On September 17, 2025, the SEC approved the Generic Listing Standards. On December 1, 2025, NYSE Arca certified its approval for listing and trading of the Shares of the Trust under the Generic Listing Standards and registration of the Shares under the Exchange Act. Shares of the Trust began trading on NYSE Arca under the symbol “GLNK” on December 2, 2025. In connection with the listing of the Shares, the Sponsor authorized the commencement of the Trust’s redemption program in reliance on Regulation M exemptive relief available to similarly situated commodity-based exchange-traded products.

Shares are redeemable only in accordance with the provisions of the Trust Agreement and the relevant Participant Agreement. Through its redemption program, the Trust redeems Shares from Authorized Participants on an ongoing basis. Although the Trust redeems Baskets by distributing LINK or proceeds from the disposition of LINK, an Authorized Participant may submit either In-Kind Orders or Cash Orders. In a Cash Order, the Authorized Participant will accept cash from the Cash Account (as defined herein) in connection with the redemption of Baskets.
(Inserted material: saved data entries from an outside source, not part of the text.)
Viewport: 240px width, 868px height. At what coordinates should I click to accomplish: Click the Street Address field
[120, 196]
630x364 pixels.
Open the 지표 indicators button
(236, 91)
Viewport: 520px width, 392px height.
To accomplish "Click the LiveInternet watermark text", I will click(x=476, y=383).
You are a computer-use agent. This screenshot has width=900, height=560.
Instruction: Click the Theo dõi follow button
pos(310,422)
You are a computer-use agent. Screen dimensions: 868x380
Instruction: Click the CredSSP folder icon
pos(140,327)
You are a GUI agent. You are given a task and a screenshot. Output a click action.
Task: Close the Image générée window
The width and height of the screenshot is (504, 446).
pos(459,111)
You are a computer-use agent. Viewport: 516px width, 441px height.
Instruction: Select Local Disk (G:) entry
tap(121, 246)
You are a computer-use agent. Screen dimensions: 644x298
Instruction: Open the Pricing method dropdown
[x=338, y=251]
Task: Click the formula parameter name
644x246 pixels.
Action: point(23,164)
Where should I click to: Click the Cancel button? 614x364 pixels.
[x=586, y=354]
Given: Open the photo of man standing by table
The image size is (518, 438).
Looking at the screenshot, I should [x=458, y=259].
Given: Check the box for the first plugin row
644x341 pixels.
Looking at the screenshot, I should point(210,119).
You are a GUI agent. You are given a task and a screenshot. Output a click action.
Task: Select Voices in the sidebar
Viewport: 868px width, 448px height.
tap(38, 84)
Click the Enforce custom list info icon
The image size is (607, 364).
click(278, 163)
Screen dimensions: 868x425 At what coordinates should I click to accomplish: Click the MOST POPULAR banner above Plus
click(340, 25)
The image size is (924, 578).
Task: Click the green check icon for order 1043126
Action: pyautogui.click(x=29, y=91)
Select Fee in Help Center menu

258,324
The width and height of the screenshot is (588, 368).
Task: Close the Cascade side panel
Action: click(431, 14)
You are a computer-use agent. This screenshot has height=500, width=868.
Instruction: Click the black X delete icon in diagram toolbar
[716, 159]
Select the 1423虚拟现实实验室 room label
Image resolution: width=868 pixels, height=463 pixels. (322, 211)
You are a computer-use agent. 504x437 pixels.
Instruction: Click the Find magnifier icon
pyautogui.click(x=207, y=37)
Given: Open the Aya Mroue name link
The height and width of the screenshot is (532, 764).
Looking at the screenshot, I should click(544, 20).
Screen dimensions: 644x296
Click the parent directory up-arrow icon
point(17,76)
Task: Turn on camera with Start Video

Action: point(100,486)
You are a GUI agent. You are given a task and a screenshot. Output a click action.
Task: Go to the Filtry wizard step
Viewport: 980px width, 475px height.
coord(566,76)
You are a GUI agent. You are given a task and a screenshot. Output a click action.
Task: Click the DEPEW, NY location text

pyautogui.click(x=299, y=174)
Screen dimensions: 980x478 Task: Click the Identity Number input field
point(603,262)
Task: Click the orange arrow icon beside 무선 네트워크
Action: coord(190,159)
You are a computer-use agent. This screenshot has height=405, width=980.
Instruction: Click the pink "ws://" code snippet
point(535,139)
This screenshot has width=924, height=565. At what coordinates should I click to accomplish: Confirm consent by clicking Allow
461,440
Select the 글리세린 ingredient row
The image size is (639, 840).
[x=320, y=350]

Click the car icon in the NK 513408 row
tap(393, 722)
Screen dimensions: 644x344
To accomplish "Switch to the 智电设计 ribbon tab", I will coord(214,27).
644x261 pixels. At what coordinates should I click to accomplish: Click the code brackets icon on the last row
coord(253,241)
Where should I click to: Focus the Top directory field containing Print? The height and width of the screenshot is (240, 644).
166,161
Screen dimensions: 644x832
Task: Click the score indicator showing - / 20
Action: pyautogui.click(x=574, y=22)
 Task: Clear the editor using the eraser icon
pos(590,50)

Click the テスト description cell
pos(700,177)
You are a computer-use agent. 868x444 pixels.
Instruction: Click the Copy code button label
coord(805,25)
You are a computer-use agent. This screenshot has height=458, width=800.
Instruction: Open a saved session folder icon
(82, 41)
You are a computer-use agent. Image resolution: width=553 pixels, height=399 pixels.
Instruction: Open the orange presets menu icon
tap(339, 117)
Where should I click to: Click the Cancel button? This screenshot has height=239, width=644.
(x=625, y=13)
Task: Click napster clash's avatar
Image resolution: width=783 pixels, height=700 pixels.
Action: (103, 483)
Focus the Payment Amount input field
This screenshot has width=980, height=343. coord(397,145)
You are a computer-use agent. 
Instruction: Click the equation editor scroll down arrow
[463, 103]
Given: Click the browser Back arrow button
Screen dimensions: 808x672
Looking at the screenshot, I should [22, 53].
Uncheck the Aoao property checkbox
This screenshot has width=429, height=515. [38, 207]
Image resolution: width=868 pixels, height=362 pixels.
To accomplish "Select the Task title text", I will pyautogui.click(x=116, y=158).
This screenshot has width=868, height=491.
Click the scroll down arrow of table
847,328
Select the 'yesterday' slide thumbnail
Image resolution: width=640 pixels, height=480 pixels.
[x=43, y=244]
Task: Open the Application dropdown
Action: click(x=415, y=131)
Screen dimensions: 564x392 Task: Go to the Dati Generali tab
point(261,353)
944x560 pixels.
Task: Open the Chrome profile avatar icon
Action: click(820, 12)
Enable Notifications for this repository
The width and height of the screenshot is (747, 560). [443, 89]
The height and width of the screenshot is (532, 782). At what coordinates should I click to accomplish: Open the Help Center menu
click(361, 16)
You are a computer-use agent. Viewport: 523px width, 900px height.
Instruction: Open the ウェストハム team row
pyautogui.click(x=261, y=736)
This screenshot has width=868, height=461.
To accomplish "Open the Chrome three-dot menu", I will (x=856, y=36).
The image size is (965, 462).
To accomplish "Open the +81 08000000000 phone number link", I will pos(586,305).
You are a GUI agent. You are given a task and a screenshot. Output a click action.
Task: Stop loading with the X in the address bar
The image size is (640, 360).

In an In-Kind Order, the Authorized Participant or its AP Designee will receive LINK directly from the Trust in connection with the redemption of Baskets.

Cash Orders are facilitated by the Transfer Agent and Grayscale Investments Sponsors, LLC, which acts on behalf of the Trust in its capacity as Liquidity Engager and will engage one or more Liquidity Providers that is not an agent of, or otherwise acting on behalf of, any Authorized Participant receiving LINK in connection with such orders. See “Description of Creation and Redemption of Shares.”

The Sponsor may suspend the Trust’s redemption program in its sole discretion, or the redemption program may otherwise become unavailable, which could cause the Shares to trade at a discount to the NAV per Share. See “Item 1A. Risk Factors—Risk Factors Related to the Trust and the Shares—The limited ability to facilitate in-kind creations and redemptions of Shares could have adverse consequences for the Trust” in the Trust’s Annual Report on Form 10-K, of which this exhibit is a part.

Book-Entry Form

Shares are held primarily in book-entry form by the Transfer Agent. The Sponsor or its delegate will direct the Transfer Agent to credit the number of Creation Baskets to the applicable Authorized Participant. The Transfer Agent will issue Creation Baskets. Transfers will be made in accordance with standard securities industry practice. The Sponsor may cause the Trust to issue Shares in certificated form in limited circumstances in its sole discretion.

Share Splits

In its discretion, the Sponsor may direct the Transfer Agent to declare a split or reverse split in the number of Shares outstanding and to make a corresponding change in the number of Shares constituting a Basket. For example, if the Sponsor believes that the per

 

 


 

Share price in the secondary market for Shares has risen or fallen outside a desirable trading price range, it may declare such a split or reverse split.